我们该如何活着

天气预报说,今天有雨。出门前,找伞。找了半天,没找着。心里想,昨天出门还带着伞,兴许丢在办公室。到了办公室,仍然没有看到那把白色且有点袖珍的伞。

那把伞已经观照我有些年头了。因为袖珍,一适合我这类五短身材,二则携带方便,所以,我常随身带着。坦白地说,那把伞到底跟随了我多少年,我自己竟也是不知的。不知道何时又是何人把那把伞传递到了我的手上,今天它又被谁接手,这一切皆已成谜。

想到那把伞,似顾影自怜起来。我们没有身世,过去单纯得如一张白纸,未来缥缈似一片虚无,似乎从未来过,也谈不上离去。剩下的,唯有沉默,沉默着比我们的沉默更寂静的沉默。这似乎就是人生观了?

记得有人总结过,儒家是关于人与人之间关系的理论;道家是关于人与自然之间的关系理论;佛家是关于人自身内在关系的理论;科学则是关于自然界内在规律的理论。貌似很精辟。也有人说,儒家入世,拿得起;道家出世,放得下;佛家救世,想得开。似也精辟。还有人说,儒家入世、佛家出世、道家中道。怎么样?精辟不精辟?

不管怎么说,儒家确实是入世之道,提倡入世拯救生民。然而入世的前提,必须有出世的境界,否则无法做好入世的事。圣人孔子入世,有的时候是“知其不可而为之”的,即便知道,不容易,难为之,仍然要去做。佛家则不然,佛家是主张出世的。当然大乘佛教也提倡入世修行,但是入世最终仍旧是为了出世,超脱一切。道家与儒家、释家不同,似乎显得更高明。道家的高明之处,就是站在门槛之上,你说他出世,他一步踏进来;你说他入世,他分分钟一步夸出去。说起道家,人人都会想到老庄,提起老庄,又会想起《逍遥游》。可是,老庄还有《齐物论》等等,多着呢!
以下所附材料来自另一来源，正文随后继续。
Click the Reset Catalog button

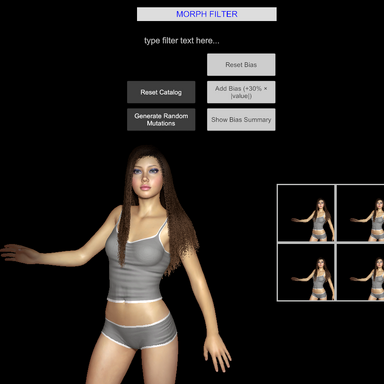pyautogui.click(x=161, y=92)
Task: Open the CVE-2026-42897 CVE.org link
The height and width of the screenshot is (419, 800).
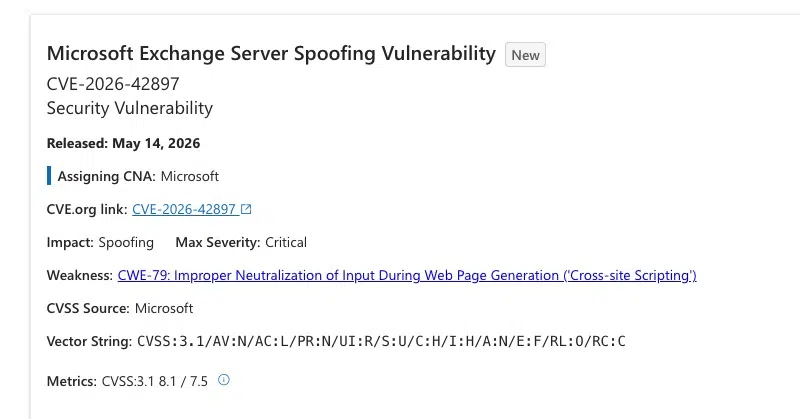Action: click(184, 209)
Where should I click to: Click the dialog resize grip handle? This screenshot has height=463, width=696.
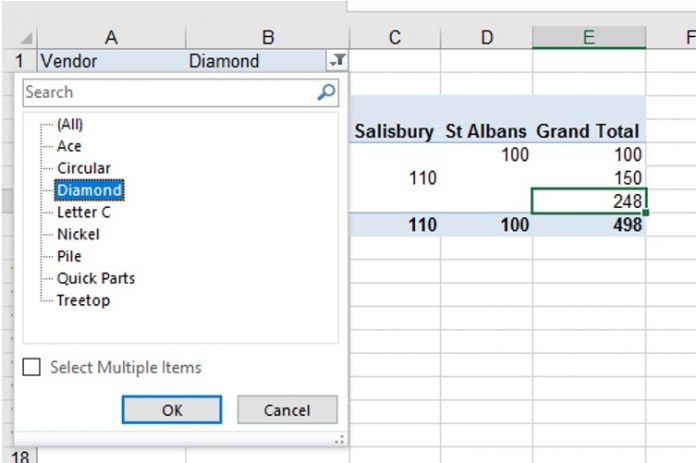(x=340, y=439)
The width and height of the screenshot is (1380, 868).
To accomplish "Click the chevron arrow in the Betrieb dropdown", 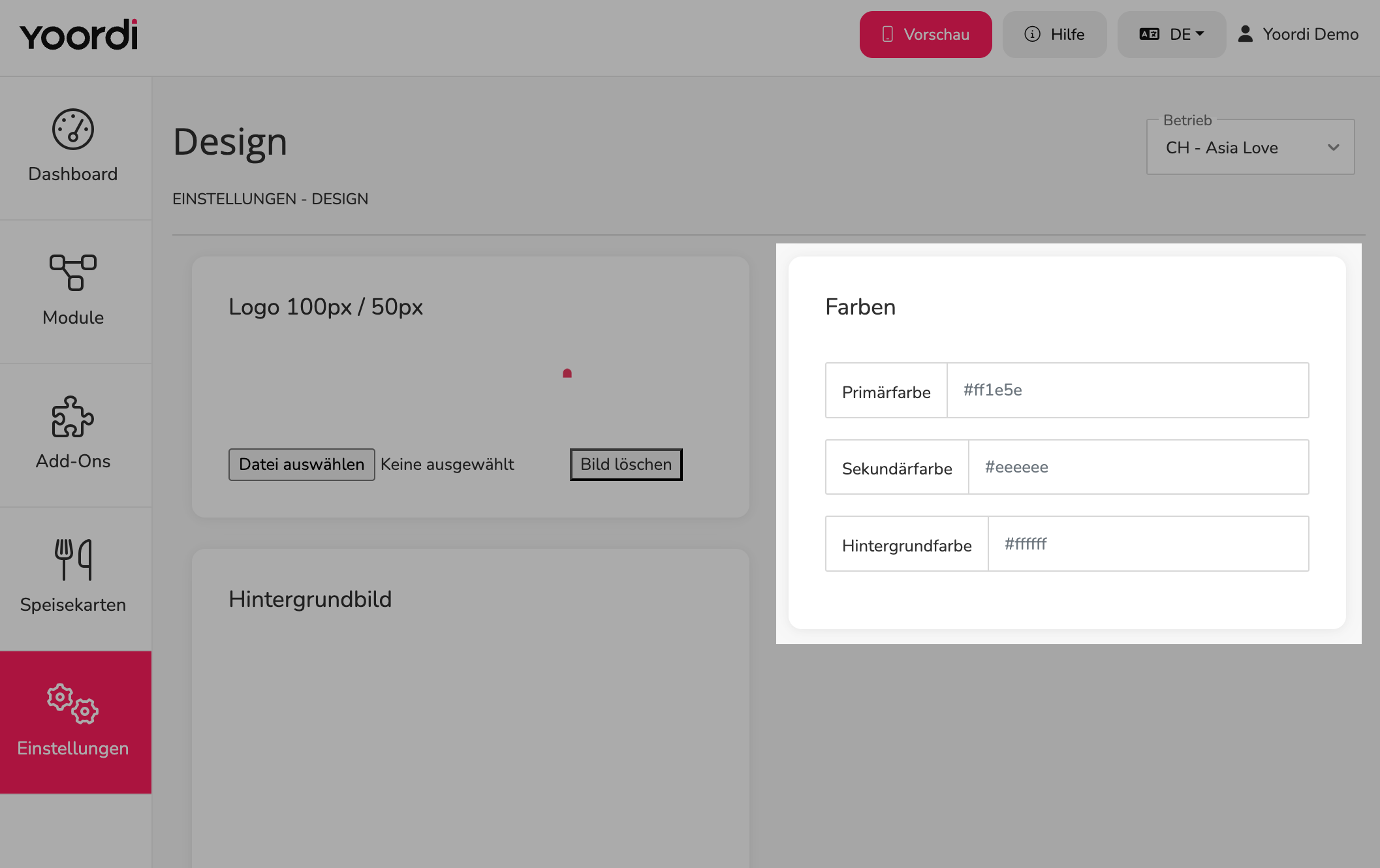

对于中国的读书人,我不得不说,如果有一本书能够让人不厌其烦花费一生精力翻来覆去读,也无非就是《庄子》了。止庵先生认为,“吾丧我”是庄子的主体,贯穿庄子的全部思想;“自适其适”是《庄子》的终极之处。在止庵先生看来,其他先秦哲学关心的是且都是两个人的事——“我”之外,还有“你”“他”;《庄子》关心的是一个人的事——这世界上只有“我”,一切都发在“我”的头脑中。

在我看来,所谓儒家,也可以简而言之“孔孟之道”,不过是一本给中国男人看的“入世指导手册”,教中国男人如何“修身、齐家、治国、平天下”。而佛教中的所谓出世,那是佛教违背自身追求“无我”的思想,太看重自己了。

历代中国文人都钟情于山水画,似乎山水里藏着人生的机密。韦羲在《照夜白:山水、折叠、循环、拼贴、时空的诗学》一书中说,画“山水”之事古已有之,画“山水”而成为“山水画”,与宗教难脱关系。大致而言,全景山水画是佛教图式,老庄境界。山水夹在道家与佛教之间,两家的影响错综而难分,在方法上以道家为主,在目的上,有时更近于佛教:唐宋人所赋予的佛教绘画经变图式,使山水成为佛的法姿,又在山水中发现彼岸,从图式向形而上的精神世界升华。

中国人的人生观多是不笃定的,永远在儒家和道家之间徘徊。得意时,入世;失意时,强装逍遥。但是,最终,都“皈依”了佛教。为什么?因为,太苦了!

你若问我该怎么活着。我得想想,谁能告诉我,我是不是真的活着。如果真的活着,那我就是活着。怎么活,是其次。儒道释,似乎都不是我的选择。儒道释,皆苦,苦到没有了自己。没有了自己,就不是真的活着。

儒道释之外的活法,可能就是我的活法。此活法,活无定规,因此,没有“指导手册”,因人而异。因人而异的活法,才是真的活法,人,才是真的活着的人。

写到此,想起杨绛先生的一段话,甚是喜欢:岁月静好是片刻,一地鸡毛是日常,即使世界偶尔薄凉,内心也要繁华似锦,浅浅喜,静静爱,深深懂得,淡淡释怀,望远处的是风景,看近处的才是人生。唯愿此生,岁月无恙;只言温暖,不语悲伤。